Thanks missmac. We've decided we want to live in the Gower area. I work flexi hours so I tend to do 7.30-1.30. I'm hoping the traffic won't be too bad that early in the morning.


----------



## zigzag (13 February 2013)

lisab said:



			Thanks missmac. We've decided we want to live in the Gower area. I work flexi hours so I tend to do 7.30-1.30. I'm hoping the traffic won't be too bad that early in the morning.
		
Click to expand...

7.30 in the morning is hell! Mumbles road is bad from about 7.30 am til 8.45 am . Usually takes me 20 mins to get to Swansea from where I am in Gower, If I go at that time its double at least. What yard you going to look at?


----------



## _Samantha_ (14 February 2013)

Hi - I live in Killay (Swansea) which is just off the Gower. My horse is kept at livery in Llangennith but there are plenty of other liveries available. Ours is BHS approved, hacking straight onto gower common and within hacking distance of the beaches, there are also plenty of pub rides in summer  we don't have outdoor stables unfortunately. I can think of a few that do though. If you want details PM me and I'll do my best.


----------



## zigzag (14 February 2013)

_Samantha_ said:



			Hi - I live in Killay (Swansea) which is just off the Gower. My horse is kept at livery in Llangennith but there are plenty of other liveries available. Ours is BHS approved, hacking straight onto gower common and within hacking distance of the beaches, there are also plenty of pub rides in summer  we don't have outdoor stables unfortunately. I can think of a few that do though. If you want details PM me and I'll do my best.
		
Click to expand...

Are you in Tankey Lake? Whats in like? honest opinions, thinking of taking a pony there


----------



## Annagain (14 February 2013)

I'm from Cardiff so don't know the area too well, but we go on holiday to Pilton Moor Stables (they have website if you google them) and I think they do livery as well. No idea if they have space. They have both indoor and outdoor stables and decent grazing. You can hack out from there without touching a road. It's on the road to Worm's Head and a fair way out from Swansea itself so might be too far away.


----------



## _Samantha_ (15 February 2013)

Yes I'm at Tankey Lake  I used to have a horse on livery there about 7 years ago but then sold my horse and had a few years gap. 

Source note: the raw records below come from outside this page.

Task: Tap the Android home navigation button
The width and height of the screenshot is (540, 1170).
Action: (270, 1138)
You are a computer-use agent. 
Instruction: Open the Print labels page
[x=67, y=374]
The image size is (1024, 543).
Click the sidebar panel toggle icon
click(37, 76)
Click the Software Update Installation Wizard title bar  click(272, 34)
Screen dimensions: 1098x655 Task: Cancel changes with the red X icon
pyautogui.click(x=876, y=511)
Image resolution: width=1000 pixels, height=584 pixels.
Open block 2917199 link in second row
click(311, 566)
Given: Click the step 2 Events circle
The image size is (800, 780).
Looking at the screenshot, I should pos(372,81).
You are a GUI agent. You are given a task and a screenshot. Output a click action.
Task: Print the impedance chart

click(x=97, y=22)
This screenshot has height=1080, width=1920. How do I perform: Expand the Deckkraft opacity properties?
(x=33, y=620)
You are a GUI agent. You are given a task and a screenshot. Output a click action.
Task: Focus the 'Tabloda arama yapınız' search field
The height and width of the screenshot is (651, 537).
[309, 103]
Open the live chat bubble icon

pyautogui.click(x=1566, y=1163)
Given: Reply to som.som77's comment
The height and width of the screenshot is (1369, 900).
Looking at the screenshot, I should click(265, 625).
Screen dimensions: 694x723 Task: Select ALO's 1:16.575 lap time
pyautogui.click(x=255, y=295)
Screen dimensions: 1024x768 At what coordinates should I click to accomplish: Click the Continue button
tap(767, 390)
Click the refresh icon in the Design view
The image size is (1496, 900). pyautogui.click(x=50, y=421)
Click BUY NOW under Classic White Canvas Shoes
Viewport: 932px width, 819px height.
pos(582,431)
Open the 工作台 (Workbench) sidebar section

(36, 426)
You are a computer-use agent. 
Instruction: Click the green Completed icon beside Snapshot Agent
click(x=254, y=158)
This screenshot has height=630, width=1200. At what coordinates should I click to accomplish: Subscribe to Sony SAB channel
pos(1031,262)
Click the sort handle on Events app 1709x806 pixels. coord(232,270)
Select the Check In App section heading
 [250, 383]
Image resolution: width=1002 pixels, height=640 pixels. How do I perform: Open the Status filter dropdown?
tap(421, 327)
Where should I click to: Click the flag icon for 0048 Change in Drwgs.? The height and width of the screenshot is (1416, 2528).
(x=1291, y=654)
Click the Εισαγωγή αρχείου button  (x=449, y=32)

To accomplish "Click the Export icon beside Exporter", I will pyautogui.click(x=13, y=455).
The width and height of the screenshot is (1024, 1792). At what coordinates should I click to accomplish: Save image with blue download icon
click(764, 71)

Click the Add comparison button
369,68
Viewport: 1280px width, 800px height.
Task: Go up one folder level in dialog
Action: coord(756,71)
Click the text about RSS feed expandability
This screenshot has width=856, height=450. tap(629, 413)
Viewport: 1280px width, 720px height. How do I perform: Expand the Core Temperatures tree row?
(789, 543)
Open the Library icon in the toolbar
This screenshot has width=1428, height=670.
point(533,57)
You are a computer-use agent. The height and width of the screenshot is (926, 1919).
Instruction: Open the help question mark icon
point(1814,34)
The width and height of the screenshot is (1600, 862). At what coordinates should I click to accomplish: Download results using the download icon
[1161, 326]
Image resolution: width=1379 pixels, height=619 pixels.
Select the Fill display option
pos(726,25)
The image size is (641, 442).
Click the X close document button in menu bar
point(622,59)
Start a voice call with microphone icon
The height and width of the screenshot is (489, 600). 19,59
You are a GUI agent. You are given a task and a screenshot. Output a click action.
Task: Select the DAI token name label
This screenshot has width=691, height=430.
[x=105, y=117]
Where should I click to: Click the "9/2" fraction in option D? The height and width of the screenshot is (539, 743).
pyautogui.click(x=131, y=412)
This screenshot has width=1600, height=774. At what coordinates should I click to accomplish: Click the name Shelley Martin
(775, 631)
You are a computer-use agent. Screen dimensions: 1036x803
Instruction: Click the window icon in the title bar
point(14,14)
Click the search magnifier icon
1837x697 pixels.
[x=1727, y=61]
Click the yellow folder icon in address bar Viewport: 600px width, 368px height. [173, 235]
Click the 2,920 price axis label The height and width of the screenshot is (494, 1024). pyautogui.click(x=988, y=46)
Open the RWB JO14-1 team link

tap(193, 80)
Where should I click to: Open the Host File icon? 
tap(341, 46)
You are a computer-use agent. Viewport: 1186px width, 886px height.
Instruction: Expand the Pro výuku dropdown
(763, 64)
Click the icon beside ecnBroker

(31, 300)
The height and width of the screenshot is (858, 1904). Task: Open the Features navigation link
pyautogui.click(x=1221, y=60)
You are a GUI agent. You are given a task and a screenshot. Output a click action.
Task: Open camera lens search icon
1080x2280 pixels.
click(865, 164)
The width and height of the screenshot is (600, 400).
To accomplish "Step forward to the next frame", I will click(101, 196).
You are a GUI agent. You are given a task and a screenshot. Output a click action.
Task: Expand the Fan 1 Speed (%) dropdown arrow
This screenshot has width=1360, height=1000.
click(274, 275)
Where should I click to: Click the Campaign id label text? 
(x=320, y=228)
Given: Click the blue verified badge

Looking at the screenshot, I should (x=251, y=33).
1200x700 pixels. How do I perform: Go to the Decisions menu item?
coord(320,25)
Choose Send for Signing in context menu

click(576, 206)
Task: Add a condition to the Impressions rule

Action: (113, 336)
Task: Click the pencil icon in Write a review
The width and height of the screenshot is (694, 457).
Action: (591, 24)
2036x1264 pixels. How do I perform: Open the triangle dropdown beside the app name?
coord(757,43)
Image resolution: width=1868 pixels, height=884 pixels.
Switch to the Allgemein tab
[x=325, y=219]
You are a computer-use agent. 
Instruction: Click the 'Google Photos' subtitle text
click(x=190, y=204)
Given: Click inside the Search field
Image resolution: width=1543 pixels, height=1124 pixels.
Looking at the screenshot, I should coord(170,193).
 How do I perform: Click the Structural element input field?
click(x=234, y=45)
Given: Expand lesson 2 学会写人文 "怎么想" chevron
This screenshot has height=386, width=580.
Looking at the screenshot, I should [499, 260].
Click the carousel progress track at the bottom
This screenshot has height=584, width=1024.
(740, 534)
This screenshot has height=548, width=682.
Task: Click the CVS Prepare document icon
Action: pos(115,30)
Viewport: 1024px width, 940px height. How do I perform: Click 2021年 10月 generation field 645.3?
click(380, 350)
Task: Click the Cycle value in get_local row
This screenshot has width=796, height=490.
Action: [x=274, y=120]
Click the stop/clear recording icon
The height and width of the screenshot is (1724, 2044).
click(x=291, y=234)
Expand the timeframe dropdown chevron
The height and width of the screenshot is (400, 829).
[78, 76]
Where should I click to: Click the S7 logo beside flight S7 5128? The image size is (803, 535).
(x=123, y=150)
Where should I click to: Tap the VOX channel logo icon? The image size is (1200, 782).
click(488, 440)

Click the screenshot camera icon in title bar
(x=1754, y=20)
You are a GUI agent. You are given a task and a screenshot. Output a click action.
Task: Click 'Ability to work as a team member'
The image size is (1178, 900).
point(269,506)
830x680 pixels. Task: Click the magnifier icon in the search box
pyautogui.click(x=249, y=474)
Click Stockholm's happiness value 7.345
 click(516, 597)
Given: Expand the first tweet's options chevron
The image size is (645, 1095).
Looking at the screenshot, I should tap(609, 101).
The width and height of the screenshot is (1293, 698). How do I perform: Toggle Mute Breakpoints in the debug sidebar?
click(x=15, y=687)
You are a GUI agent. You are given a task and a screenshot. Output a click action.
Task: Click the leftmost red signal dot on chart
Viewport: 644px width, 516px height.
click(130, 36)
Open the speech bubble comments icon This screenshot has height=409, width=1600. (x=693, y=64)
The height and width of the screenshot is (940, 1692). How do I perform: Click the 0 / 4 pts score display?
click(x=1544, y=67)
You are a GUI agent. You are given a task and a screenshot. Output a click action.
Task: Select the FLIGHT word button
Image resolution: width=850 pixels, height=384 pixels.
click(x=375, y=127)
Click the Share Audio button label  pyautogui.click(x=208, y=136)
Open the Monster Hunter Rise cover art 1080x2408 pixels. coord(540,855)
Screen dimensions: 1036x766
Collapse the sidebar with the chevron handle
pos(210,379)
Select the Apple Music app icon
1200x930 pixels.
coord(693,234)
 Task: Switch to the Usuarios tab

I bred a foal a couple of years ago and kept her at a couple of other yards in the area but she had a run in with sheep wire fencing so I knew then that my highest priority was a yard with post and rail with hedge fencing so I moved her down the gower and safe to say it's the best decision I have made so far. 

she's very happy and most importantly safe  we've had no further accidents/injuries since the move a year ago - for an accident prone youngster that's excellent! lol.

Don't think they have a website but they do have a page on facebook. 

They have all packages grass/diy/part and full livery. 

I thoroughly love it there and cannot recommend it highly enough


----------



## liss1987 (17 February 2013)

Tankey lake is supposed to be awesome  if I had a car I would definitely stable my horse there! However, I also live in killay and keep my horse in a very small yard in Killay too, facilities are not great but it does have the traditional style stables.


----------



## _Samantha_ (17 February 2013)

Where in Killay do you keep your horse?ive got a youngster so facilities are important for me but am curious where in Killay you keep yours


----------